### EXERCISE INPUT
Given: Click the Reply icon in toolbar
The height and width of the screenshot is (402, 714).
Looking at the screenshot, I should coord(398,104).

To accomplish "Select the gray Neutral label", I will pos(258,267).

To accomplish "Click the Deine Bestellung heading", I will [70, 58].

### TASK STATEMENT
Copy each entry above exactly, character for character.

### WRITTEN SOLUTION
Given: Click the Reply icon in toolbar
The height and width of the screenshot is (402, 714).
Looking at the screenshot, I should coord(398,104).

To accomplish "Select the gray Neutral label", I will pos(258,267).

To accomplish "Click the Deine Bestellung heading", I will [70, 58].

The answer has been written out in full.